» **STATED TASK**: Please render every row below as a Markdown table with the columns No. and Text, numbering the rows in order and skipping any blank lines.

» **PROVIDED INFORMATION**:
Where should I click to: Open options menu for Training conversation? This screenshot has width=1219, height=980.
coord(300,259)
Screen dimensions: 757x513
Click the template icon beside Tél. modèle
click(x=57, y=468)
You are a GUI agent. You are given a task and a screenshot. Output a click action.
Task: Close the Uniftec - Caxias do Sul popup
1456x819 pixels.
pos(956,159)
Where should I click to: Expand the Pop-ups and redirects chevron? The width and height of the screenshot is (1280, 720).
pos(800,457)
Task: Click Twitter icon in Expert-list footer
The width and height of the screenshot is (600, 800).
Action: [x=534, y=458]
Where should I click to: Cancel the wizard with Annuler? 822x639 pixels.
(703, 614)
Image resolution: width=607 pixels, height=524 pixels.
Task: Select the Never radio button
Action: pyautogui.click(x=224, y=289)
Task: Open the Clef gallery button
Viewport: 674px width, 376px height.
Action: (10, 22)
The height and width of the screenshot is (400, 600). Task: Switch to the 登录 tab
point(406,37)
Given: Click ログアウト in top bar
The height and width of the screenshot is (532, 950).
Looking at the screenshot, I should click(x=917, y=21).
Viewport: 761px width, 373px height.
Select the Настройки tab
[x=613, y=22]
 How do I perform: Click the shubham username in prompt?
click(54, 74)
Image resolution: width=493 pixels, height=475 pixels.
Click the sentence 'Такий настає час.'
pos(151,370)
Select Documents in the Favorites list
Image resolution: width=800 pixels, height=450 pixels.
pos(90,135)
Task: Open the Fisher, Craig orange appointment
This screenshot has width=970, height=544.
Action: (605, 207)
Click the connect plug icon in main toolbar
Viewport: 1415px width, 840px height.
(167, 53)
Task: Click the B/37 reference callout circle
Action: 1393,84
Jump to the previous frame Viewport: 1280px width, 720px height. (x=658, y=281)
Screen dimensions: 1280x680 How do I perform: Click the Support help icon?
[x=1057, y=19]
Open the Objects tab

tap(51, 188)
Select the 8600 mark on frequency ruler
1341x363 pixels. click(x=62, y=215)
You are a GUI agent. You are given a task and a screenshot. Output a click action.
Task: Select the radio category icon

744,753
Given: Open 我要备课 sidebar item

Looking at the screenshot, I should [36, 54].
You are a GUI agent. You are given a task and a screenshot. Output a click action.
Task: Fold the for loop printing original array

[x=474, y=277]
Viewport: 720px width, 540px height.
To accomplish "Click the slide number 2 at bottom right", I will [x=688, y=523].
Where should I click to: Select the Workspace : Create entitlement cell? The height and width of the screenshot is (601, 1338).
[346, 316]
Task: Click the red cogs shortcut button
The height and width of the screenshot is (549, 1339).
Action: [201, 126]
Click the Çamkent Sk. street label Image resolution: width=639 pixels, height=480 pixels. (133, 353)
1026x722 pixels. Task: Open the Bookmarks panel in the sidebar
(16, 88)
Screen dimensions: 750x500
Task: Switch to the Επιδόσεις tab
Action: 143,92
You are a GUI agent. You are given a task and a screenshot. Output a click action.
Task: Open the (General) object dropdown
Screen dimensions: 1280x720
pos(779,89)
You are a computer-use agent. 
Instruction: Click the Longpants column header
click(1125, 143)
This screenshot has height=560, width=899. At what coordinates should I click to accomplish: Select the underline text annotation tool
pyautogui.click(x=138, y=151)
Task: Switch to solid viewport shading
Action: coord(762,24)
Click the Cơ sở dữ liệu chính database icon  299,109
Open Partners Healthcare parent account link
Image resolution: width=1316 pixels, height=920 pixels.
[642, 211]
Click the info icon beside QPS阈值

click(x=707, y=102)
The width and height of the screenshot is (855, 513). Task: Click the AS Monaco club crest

» **REPLY**:
| No. | Text |
|---|---|
| 1 | Where should I click to: Open options menu for Training conversation? This screenshot has width=1219, height=980. |
| 2 | coord(300,259) |
| 3 | Screen dimensions: 757x513 |
| 4 | Click the template icon beside Tél. modèle |
| 5 | click(x=57, y=468) |
| 6 | You are a GUI agent. You are given a task and a screenshot. Output a click action. |
| 7 | Task: Close the Uniftec - Caxias do Sul popup |
| 8 | 1456x819 pixels. |
| 9 | pos(956,159) |
| 10 | Where should I click to: Expand the Pop-ups and redirects chevron? The width and height of the screenshot is (1280, 720). |
| 11 | pos(800,457) |
| 12 | Task: Click Twitter icon in Expert-list footer |
| 13 | The width and height of the screenshot is (600, 800). |
| 14 | Action: [x=534, y=458] |
| 15 | Where should I click to: Cancel the wizard with Annuler? 822x639 pixels. |
| 16 | (703, 614) |
| 17 | Image resolution: width=607 pixels, height=524 pixels. |
| 18 | Task: Select the Never radio button |
| 19 | Action: pyautogui.click(x=224, y=289) |
| 20 | Task: Open the Clef gallery button |
| 21 | Viewport: 674px width, 376px height. |
| 22 | Action: (10, 22) |
| 23 | The height and width of the screenshot is (400, 600). Task: Switch to the 登录 tab |
| 24 | point(406,37) |
| 25 | Given: Click ログアウト in top bar |
| 26 | The height and width of the screenshot is (532, 950). |
| 27 | Looking at the screenshot, I should click(x=917, y=21). |
| 28 | Viewport: 761px width, 373px height. |
| 29 | Select the Настройки tab |
| 30 | [x=613, y=22] |
| 31 |  How do I perform: Click the shubham username in prompt? |
| 32 | click(54, 74) |
| 33 | Image resolution: width=493 pixels, height=475 pixels. |
| 34 | Click the sentence 'Такий настає час.' |
| 35 | pos(151,370) |
| 36 | Select Documents in the Favorites list |
| 37 | Image resolution: width=800 pixels, height=450 pixels. |
| 38 | pos(90,135) |
| 39 | Task: Open the Fisher, Craig orange appointment |
| 40 | This screenshot has width=970, height=544. |
| 41 | Action: (605, 207) |
| 42 | Click the connect plug icon in main toolbar |
| 43 | Viewport: 1415px width, 840px height. |
| 44 | (167, 53) |
| 45 | Task: Click the B/37 reference callout circle |
| 46 | Action: 1393,84 |
| 47 | Jump to the previous frame Viewport: 1280px width, 720px height. (x=658, y=281) |
| 48 | Screen dimensions: 1280x680 How do I perform: Click the Support help icon? |
| 49 | [x=1057, y=19] |
| 50 | Open the Objects tab |
| 51 | tap(51, 188) |
| 52 | Select the 8600 mark on frequency ruler |
| 53 | 1341x363 pixels. click(x=62, y=215) |
| 54 | You are a GUI agent. You are given a task and a screenshot. Output a click action. |
| 55 | Task: Select the radio category icon |
| 56 | 744,753 |
| 57 | Given: Open 我要备课 sidebar item |
| 58 | Looking at the screenshot, I should [36, 54]. |
| 59 | You are a GUI agent. You are given a task and a screenshot. Output a click action. |
| 60 | Task: Fold the for loop printing original array |
| 61 | [x=474, y=277] |
| 62 | Viewport: 720px width, 540px height. |
| 63 | To accomplish "Click the slide number 2 at bottom right", I will [x=688, y=523]. |
| 64 | Where should I click to: Select the Workspace : Create entitlement cell? The height and width of the screenshot is (601, 1338). |
| 65 | [346, 316] |
| 66 | Task: Click the red cogs shortcut button |
| 67 | The height and width of the screenshot is (549, 1339). |
| 68 | Action: [201, 126] |
| 69 | Click the Çamkent Sk. street label Image resolution: width=639 pixels, height=480 pixels. (133, 353) |
| 70 | 1026x722 pixels. Task: Open the Bookmarks panel in the sidebar |
| 71 | (16, 88) |
| 72 | Screen dimensions: 750x500 |
| 73 | Task: Switch to the Επιδόσεις tab |
| 74 | Action: 143,92 |
| 75 | You are a GUI agent. You are given a task and a screenshot. Output a click action. |
| 76 | Task: Open the (General) object dropdown |
| 77 | Screen dimensions: 1280x720 |
| 78 | pos(779,89) |
| 79 | You are a computer-use agent.  |
| 80 | Instruction: Click the Longpants column header |
| 81 | click(1125, 143) |
| 82 | This screenshot has height=560, width=899. At what coordinates should I click to accomplish: Select the underline text annotation tool |
| 83 | pyautogui.click(x=138, y=151) |
| 84 | Task: Switch to solid viewport shading |
| 85 | Action: coord(762,24) |
| 86 | Click the Cơ sở dữ liệu chính database icon  299,109 |
| 87 | Open Partners Healthcare parent account link |
| 88 | Image resolution: width=1316 pixels, height=920 pixels. |
| 89 | [642, 211] |
| 90 | Click the info icon beside QPS阈值 |
| 91 | click(x=707, y=102) |
| 92 | The width and height of the screenshot is (855, 513). Task: Click the AS Monaco club crest |